Some species scored far below average, including Mallard (lowest since 2012), Western Gull (lowest since 1988), Savannah Sparrow (lowest since 2012), and Brewer's Blackbird (lowest since 1991). A number of introduced "invasive" species also scored surprisingly low counts, including Rock Pigeon (lowest since 1992), Eurasian Collared-Dove (lowest since 2014), and Eurasian Starling (lowest since 1981).

There was one new species for the SDCBC: One lone Caspian Tern that lingered in Dungeness Bay since November. Other unusual species included Redhead, Yellow-billed Loon, Sora, California Scrub-Jay, Western Bluebird, and Swamp Sparrow, all of which have occurred multiple times on this CBC.

Missed species included Greater White-fronted Goose, Red Crossbill, White-throated Sparrow, and Orange-crowned Warbler. The SDCBC has only missed White-fronted Geese twice in the last 13 years. The last time we missed Orange-crowned Warbler was in 2009, the last time we missed Red Crossbill was 1998, and the last time we missed White-throated Sparrow was 1997.

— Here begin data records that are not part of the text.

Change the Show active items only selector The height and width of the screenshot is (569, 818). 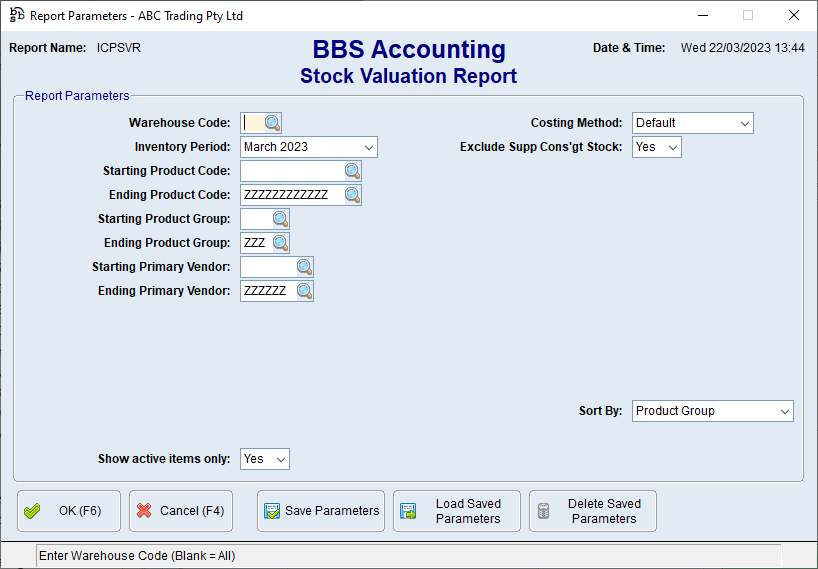pos(265,459)
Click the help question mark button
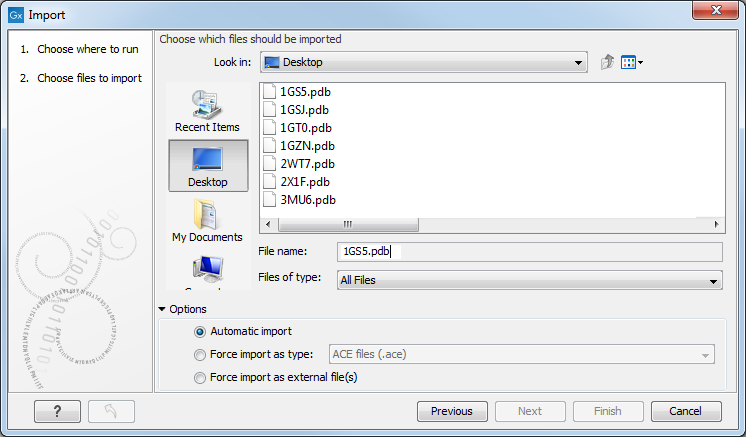The height and width of the screenshot is (437, 746). [x=57, y=411]
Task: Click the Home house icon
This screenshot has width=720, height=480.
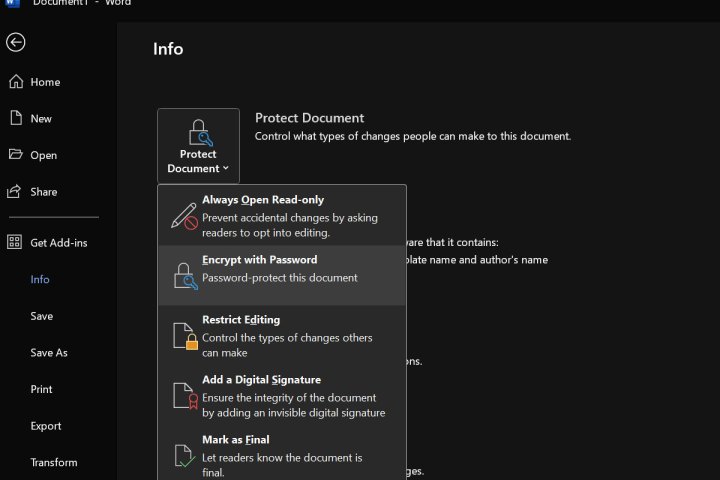Action: click(15, 82)
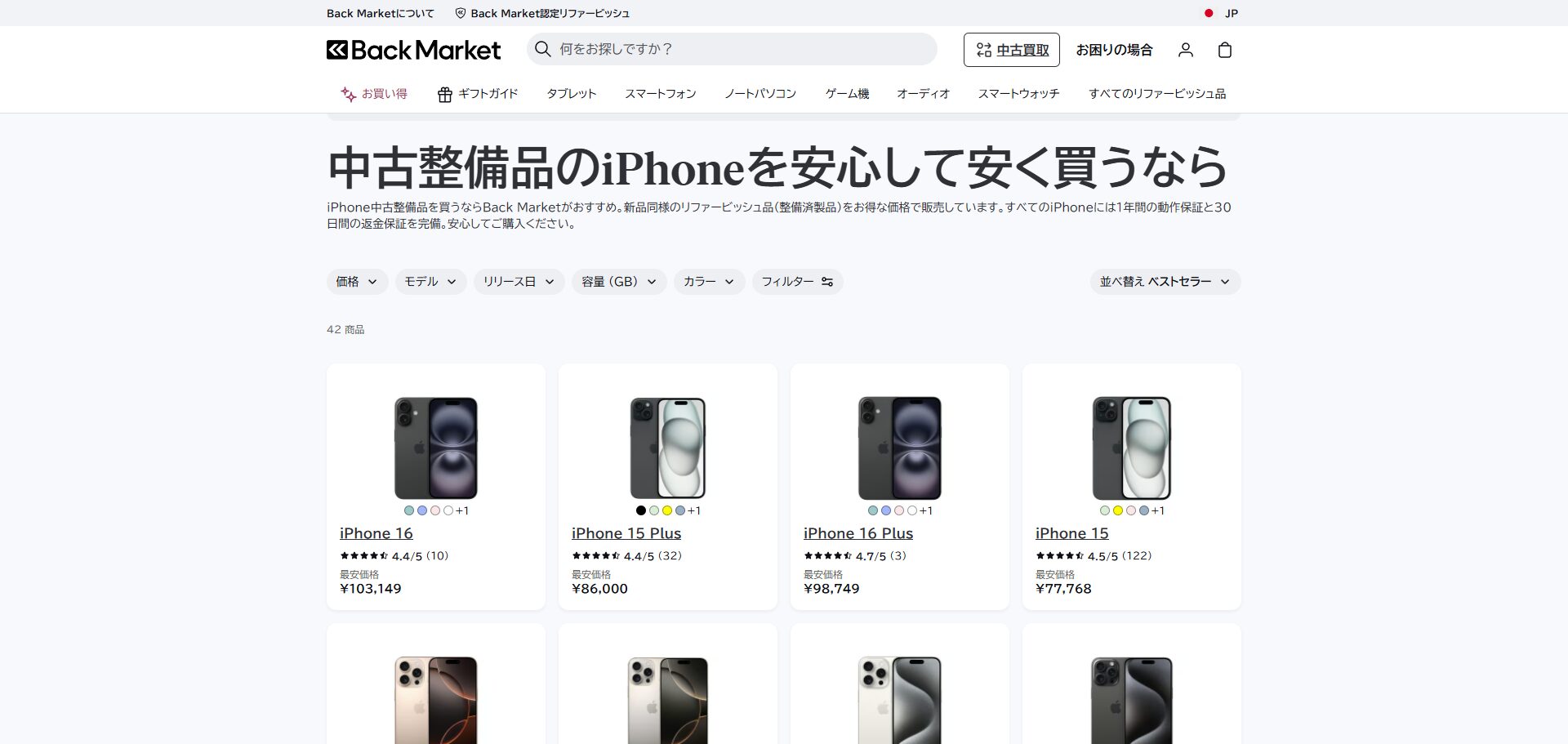This screenshot has width=1568, height=744.
Task: Select the スマートフォン menu item
Action: pyautogui.click(x=661, y=94)
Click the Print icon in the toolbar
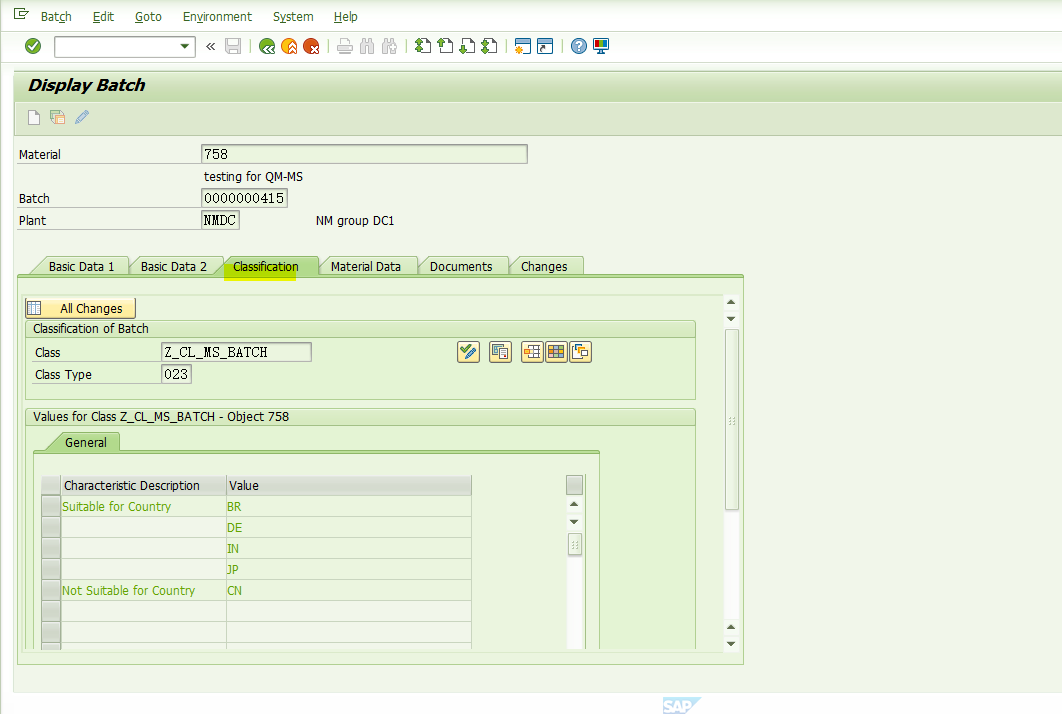 [x=344, y=46]
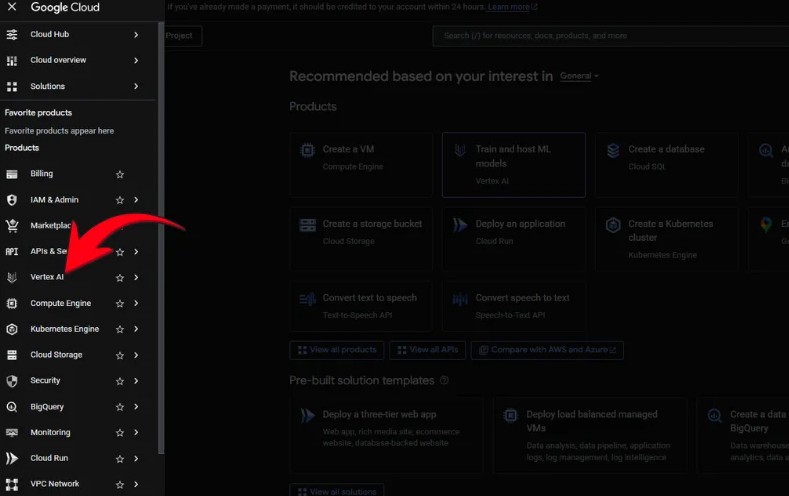Click the Compute Engine icon
This screenshot has height=496, width=789.
pyautogui.click(x=12, y=303)
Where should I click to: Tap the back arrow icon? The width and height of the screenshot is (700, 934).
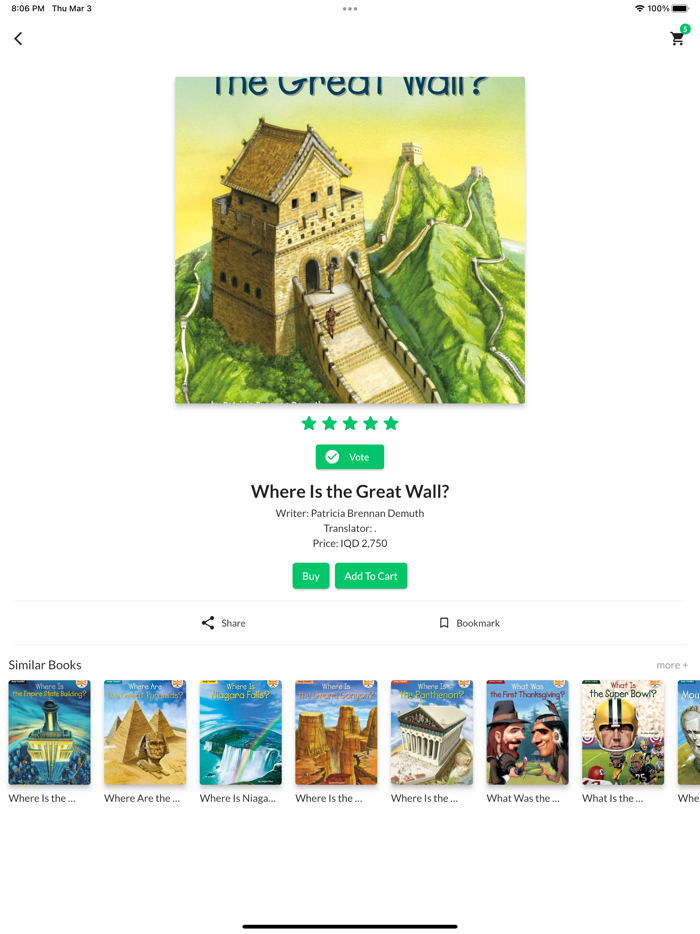pos(18,39)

Some species show remarkable consistency from year to year. The winner is Northern Harrier, which has been amazingly consistent on our CBC over several years (32 harriers in 2014, 33 in 2015, 35 in 2016, 32 in 2017, 32 in 2018, and 33 in 2019). Other diurnal raptors have also been consistent recently, like Sharp-shinned Hawk (15 in 2018, 16 in 2019), American Kestrel (15 in 2018, 14 in 2019), Merlin (12 in 2018, 12 in 2019), and Peregrine Falcon (11 in 2018, 11 in 2019). Does this consistency reflect our CBC counting methods, or are these populations fairly stable at or near carrying-capacity?

Many thanks to all our participants, particularly those who traveled long distances. And special thanks to landowners who allowed access and to the cooks who prepared delicious food for the compilation.